(a)     “Just really bad period pains”

(b)     “An STI, like Chlamydia or something”

(c)       An admittedly pretty confusing gynaecological condition that is nevertheless well worth                   trying to understand.

If you thought the answer might be (a) or (b), don’t worry, you’re not alone: I have heard both of those things before. You should, however, probably read on.

Since endometriosis affects 10% of women worldwide (176 million people, if you’re counting) I’d chance it and say this condition will affect at least one person you know. When you consider the trans, non-binary and even cis male endo warriors: the numbers grow. I’d say that makes this blog (or any other source on the topic) worth a quick scan.

Okay, cards on the table, I may have fibbed a little with the title of this section because I won’t be telling you exactly what endo is (my wonderful doctor friend will explain that all properly in another post). But what I can tell you is what I have picked up over the years.

Endometriosis is a condition where endometriotic tissue (very similar to the cells forming the uterine/womb lining) is located elsewhere in the body: often in areas such as the ovaries, pelvis and fallopian tubes, but also more uncommonly in areas such as the bladder, lungs and rectum.

Now, the body is a very clever thing for the most part. The cells in the uterine lining build up and break down every month(ish). Then these nasty beasties make their way out of the vagina in the form of period blood and never bother you again. This well-oiled machine works because the uterus is conveniently located above the vagina (ooh, magic body) and therefore provides a nice little exit path for said nasty beasties.

Are we seeing the issue for the nasty beasties with no such convenient exit? Not so ideal. When the monthly hormonal surges kick in, the endometriosis around the body reacts similarly by building up, breaking down and bleeding. However, with no exit path, these bleeds fester, causing inflammation, the creation of scar tissue and adhesions, tenderness, pain and many other such niceties.    
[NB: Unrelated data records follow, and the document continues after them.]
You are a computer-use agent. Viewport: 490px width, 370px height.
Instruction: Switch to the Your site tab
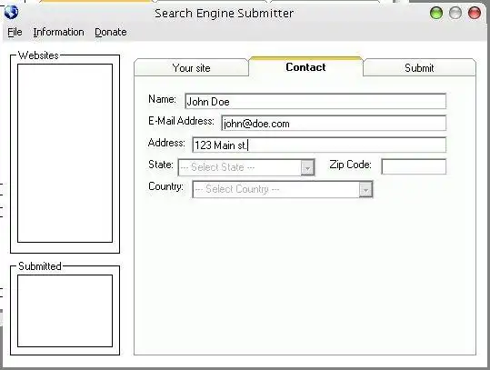point(191,67)
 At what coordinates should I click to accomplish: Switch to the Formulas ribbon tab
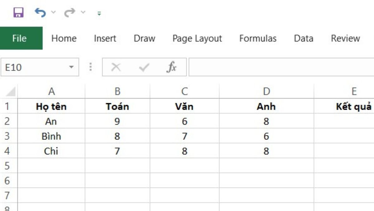point(258,38)
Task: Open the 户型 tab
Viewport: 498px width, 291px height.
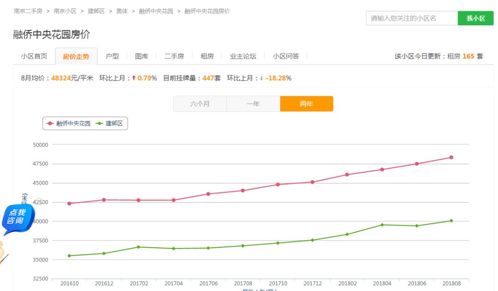Action: pos(112,56)
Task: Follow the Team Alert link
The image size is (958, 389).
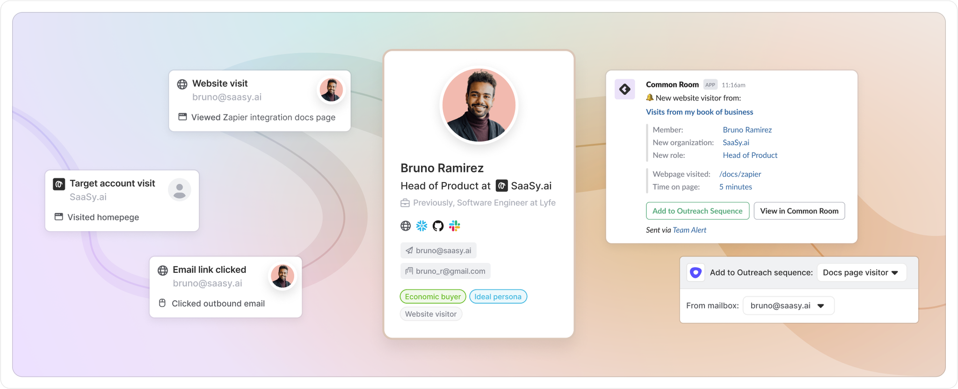Action: pos(689,230)
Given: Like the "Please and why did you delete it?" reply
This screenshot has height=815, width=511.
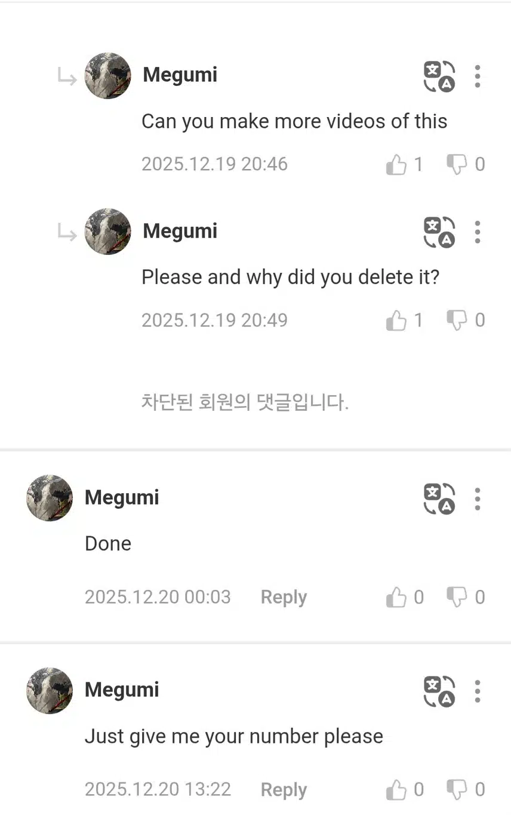Looking at the screenshot, I should (x=396, y=321).
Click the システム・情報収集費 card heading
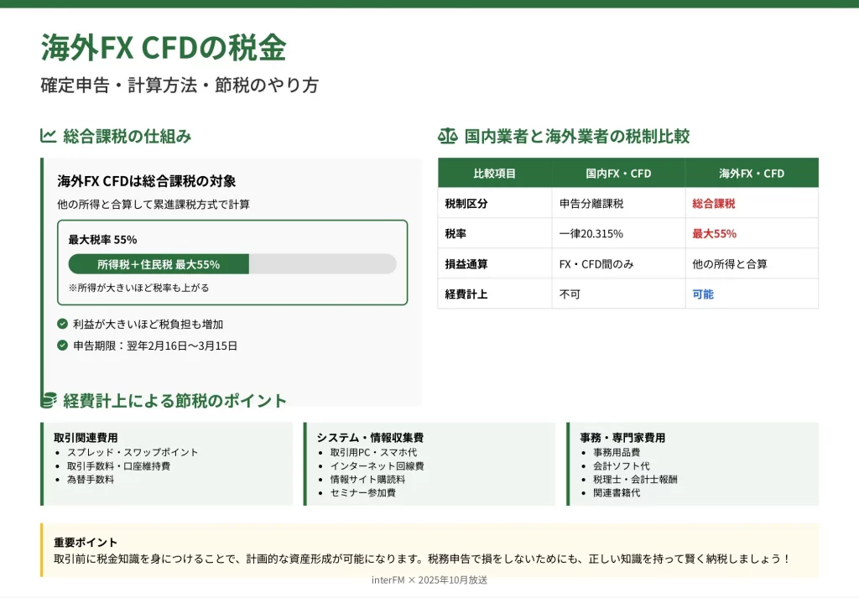Viewport: 859px width, 598px height. (370, 438)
Because those symptoms didn’t quite sound like enough of a picnic, other pleasantries often kick in later on, such as fatigue, painful intercourse, mood changes and the endo “i-word” – infertility.

Disclaimer 1: we can’t cure endo (yet) but we can sure as hell do things to help it along the way. These things include surgeries, hormonal medicine, dietary/lifestyle changes and bucket loads of self-care.

Disclaimer 2: we still don’t know what causes endometriosis. There are some suggestions of lifestyle factors that may increase your likeliness of getting endo but, as far as I’m aware, these aren’t totally proven yet.

Sounding pretty grim huh? I won’t lie: I could do without it. But hopefully through this blog I can share some experiences, tips and tricks and just encourage the lovely endo community (and beyond) to keep powering on.